- DIRECTIONS FOR THIS TASK: Output all entries verbatim.

- SOURCE DATA:
━━━━━━━━

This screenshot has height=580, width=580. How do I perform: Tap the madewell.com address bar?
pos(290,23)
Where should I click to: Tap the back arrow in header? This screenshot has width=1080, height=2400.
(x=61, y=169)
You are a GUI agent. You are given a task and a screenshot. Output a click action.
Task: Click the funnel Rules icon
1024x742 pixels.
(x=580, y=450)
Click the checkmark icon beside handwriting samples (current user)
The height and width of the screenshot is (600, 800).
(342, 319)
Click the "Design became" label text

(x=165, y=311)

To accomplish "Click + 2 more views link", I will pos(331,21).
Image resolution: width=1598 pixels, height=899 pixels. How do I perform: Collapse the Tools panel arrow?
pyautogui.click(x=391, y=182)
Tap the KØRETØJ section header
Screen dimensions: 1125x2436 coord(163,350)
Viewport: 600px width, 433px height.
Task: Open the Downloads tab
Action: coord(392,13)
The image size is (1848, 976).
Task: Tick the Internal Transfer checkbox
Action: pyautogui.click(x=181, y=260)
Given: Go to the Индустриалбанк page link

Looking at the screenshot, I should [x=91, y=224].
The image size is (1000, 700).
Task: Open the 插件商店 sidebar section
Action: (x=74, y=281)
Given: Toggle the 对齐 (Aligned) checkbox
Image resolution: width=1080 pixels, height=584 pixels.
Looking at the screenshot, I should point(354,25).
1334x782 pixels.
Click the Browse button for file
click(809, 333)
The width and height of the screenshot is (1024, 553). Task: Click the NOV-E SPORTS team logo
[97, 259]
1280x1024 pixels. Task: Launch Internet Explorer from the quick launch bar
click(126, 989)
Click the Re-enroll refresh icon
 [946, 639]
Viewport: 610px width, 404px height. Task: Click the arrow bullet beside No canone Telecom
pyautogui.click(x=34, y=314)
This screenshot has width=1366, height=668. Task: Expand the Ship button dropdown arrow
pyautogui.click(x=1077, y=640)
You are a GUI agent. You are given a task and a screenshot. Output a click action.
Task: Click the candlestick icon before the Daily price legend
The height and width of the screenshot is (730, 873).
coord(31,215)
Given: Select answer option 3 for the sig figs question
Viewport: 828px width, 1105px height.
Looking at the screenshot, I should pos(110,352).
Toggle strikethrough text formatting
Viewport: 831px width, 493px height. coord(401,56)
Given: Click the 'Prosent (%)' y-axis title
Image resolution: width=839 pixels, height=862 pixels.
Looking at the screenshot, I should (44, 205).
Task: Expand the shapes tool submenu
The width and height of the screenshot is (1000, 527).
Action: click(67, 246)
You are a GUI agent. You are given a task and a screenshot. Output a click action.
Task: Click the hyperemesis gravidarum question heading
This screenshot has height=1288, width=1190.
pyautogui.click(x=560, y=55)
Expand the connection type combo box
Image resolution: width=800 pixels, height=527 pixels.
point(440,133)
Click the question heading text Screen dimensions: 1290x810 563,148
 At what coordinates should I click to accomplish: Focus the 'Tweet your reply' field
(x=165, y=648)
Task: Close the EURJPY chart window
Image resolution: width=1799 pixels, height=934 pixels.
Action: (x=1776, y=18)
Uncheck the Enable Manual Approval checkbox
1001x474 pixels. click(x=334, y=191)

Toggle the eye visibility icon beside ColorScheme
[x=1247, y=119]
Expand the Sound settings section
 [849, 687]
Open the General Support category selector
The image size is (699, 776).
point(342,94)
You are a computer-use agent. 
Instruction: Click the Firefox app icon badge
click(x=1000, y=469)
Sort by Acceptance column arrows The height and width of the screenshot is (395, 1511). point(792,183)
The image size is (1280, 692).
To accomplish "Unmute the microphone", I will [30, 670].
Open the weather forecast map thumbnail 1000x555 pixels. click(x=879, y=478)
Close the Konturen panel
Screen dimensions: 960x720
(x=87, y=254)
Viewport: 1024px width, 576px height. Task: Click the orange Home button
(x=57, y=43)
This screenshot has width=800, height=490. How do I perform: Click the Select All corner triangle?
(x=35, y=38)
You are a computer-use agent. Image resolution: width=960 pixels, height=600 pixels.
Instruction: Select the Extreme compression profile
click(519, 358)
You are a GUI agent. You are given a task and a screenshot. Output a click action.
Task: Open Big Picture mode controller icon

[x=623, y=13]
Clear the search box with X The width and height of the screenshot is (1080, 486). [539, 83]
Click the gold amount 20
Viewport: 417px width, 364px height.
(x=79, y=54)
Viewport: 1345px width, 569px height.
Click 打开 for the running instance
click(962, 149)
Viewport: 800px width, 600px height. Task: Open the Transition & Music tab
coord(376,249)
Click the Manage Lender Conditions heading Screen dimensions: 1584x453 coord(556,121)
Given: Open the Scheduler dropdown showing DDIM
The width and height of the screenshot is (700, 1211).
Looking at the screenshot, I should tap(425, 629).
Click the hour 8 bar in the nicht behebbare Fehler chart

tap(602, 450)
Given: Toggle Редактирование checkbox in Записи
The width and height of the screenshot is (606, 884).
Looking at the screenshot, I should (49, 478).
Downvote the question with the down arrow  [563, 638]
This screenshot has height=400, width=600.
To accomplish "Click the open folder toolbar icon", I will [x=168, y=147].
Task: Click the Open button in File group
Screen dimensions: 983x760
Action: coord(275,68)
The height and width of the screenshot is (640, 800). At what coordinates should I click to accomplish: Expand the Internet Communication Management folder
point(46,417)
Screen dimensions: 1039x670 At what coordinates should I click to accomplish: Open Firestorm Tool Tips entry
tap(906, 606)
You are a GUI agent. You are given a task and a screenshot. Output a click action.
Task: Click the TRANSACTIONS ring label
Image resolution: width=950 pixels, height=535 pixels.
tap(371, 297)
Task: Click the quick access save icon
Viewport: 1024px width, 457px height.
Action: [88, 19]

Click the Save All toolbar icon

━━━━━━━━

- ANSWER SPACE:
This screenshot has height=580, width=580. How do I perform: Tap the madewell.com address bar?
pos(290,23)
Where should I click to: Tap the back arrow in header? This screenshot has width=1080, height=2400.
(x=61, y=169)
You are a GUI agent. You are given a task and a screenshot. Output a click action.
Task: Click the funnel Rules icon
1024x742 pixels.
(x=580, y=450)
Click the checkmark icon beside handwriting samples (current user)
The height and width of the screenshot is (600, 800).
(342, 319)
Click the "Design became" label text

(x=165, y=311)

To accomplish "Click + 2 more views link", I will pos(331,21).
Image resolution: width=1598 pixels, height=899 pixels. How do I perform: Collapse the Tools panel arrow?
pyautogui.click(x=391, y=182)
Tap the KØRETØJ section header
Screen dimensions: 1125x2436 coord(163,350)
Viewport: 600px width, 433px height.
Task: Open the Downloads tab
Action: coord(392,13)
The image size is (1848, 976).
Task: Tick the Internal Transfer checkbox
Action: pyautogui.click(x=181, y=260)
Given: Go to the Индустриалбанк page link

Looking at the screenshot, I should [x=91, y=224].
The image size is (1000, 700).
Task: Open the 插件商店 sidebar section
Action: (x=74, y=281)
Given: Toggle the 对齐 (Aligned) checkbox
Image resolution: width=1080 pixels, height=584 pixels.
Looking at the screenshot, I should point(354,25).
1334x782 pixels.
Click the Browse button for file
click(809, 333)
The width and height of the screenshot is (1024, 553). Task: Click the NOV-E SPORTS team logo
[97, 259]
1280x1024 pixels. Task: Launch Internet Explorer from the quick launch bar
click(126, 989)
Click the Re-enroll refresh icon
 [946, 639]
Viewport: 610px width, 404px height. Task: Click the arrow bullet beside No canone Telecom
pyautogui.click(x=34, y=314)
This screenshot has width=1366, height=668. Task: Expand the Ship button dropdown arrow
pyautogui.click(x=1077, y=640)
You are a GUI agent. You are given a task and a screenshot. Output a click action.
Task: Click the candlestick icon before the Daily price legend
The height and width of the screenshot is (730, 873).
coord(31,215)
Given: Select answer option 3 for the sig figs question
Viewport: 828px width, 1105px height.
Looking at the screenshot, I should pos(110,352).
Toggle strikethrough text formatting
Viewport: 831px width, 493px height. coord(401,56)
Given: Click the 'Prosent (%)' y-axis title
Image resolution: width=839 pixels, height=862 pixels.
Looking at the screenshot, I should (44, 205).
Task: Expand the shapes tool submenu
The width and height of the screenshot is (1000, 527).
Action: click(67, 246)
You are a GUI agent. You are given a task and a screenshot. Output a click action.
Task: Click the hyperemesis gravidarum question heading
This screenshot has height=1288, width=1190.
pyautogui.click(x=560, y=55)
Expand the connection type combo box
Image resolution: width=800 pixels, height=527 pixels.
point(440,133)
Click the question heading text Screen dimensions: 1290x810 563,148
 At what coordinates should I click to accomplish: Focus the 'Tweet your reply' field
(x=165, y=648)
Task: Close the EURJPY chart window
Image resolution: width=1799 pixels, height=934 pixels.
Action: (x=1776, y=18)
Uncheck the Enable Manual Approval checkbox
1001x474 pixels. click(x=334, y=191)

Toggle the eye visibility icon beside ColorScheme
[x=1247, y=119]
Expand the Sound settings section
 [849, 687]
Open the General Support category selector
The image size is (699, 776).
point(342,94)
You are a computer-use agent. 
Instruction: Click the Firefox app icon badge
click(x=1000, y=469)
Sort by Acceptance column arrows The height and width of the screenshot is (395, 1511). point(792,183)
The image size is (1280, 692).
To accomplish "Unmute the microphone", I will [30, 670].
Open the weather forecast map thumbnail 1000x555 pixels. click(x=879, y=478)
Close the Konturen panel
Screen dimensions: 960x720
(x=87, y=254)
Viewport: 1024px width, 576px height. Task: Click the orange Home button
(x=57, y=43)
This screenshot has width=800, height=490. How do I perform: Click the Select All corner triangle?
(x=35, y=38)
You are a computer-use agent. Image resolution: width=960 pixels, height=600 pixels.
Instruction: Select the Extreme compression profile
click(519, 358)
You are a GUI agent. You are given a task and a screenshot. Output a click action.
Task: Open Big Picture mode controller icon

[x=623, y=13]
Clear the search box with X The width and height of the screenshot is (1080, 486). [539, 83]
Click the gold amount 20
Viewport: 417px width, 364px height.
(x=79, y=54)
Viewport: 1345px width, 569px height.
Click 打开 for the running instance
click(962, 149)
Viewport: 800px width, 600px height. Task: Open the Transition & Music tab
coord(376,249)
Click the Manage Lender Conditions heading Screen dimensions: 1584x453 coord(556,121)
Given: Open the Scheduler dropdown showing DDIM
The width and height of the screenshot is (700, 1211).
Looking at the screenshot, I should tap(425, 629).
Click the hour 8 bar in the nicht behebbare Fehler chart

tap(602, 450)
Given: Toggle Редактирование checkbox in Записи
The width and height of the screenshot is (606, 884).
Looking at the screenshot, I should (49, 478).
Downvote the question with the down arrow  [563, 638]
This screenshot has height=400, width=600.
To accomplish "Click the open folder toolbar icon", I will [x=168, y=147].
Task: Click the Open button in File group
Screen dimensions: 983x760
Action: coord(275,68)
The height and width of the screenshot is (640, 800). At what coordinates should I click to accomplish: Expand the Internet Communication Management folder
point(46,417)
Screen dimensions: 1039x670 At what coordinates should I click to accomplish: Open Firestorm Tool Tips entry
tap(906, 606)
You are a GUI agent. You are given a task and a screenshot. Output a click action.
Task: Click the TRANSACTIONS ring label
Image resolution: width=950 pixels, height=535 pixels.
tap(371, 297)
Task: Click the quick access save icon
Viewport: 1024px width, 457px height.
Action: [88, 19]

Click the Save All toolbar icon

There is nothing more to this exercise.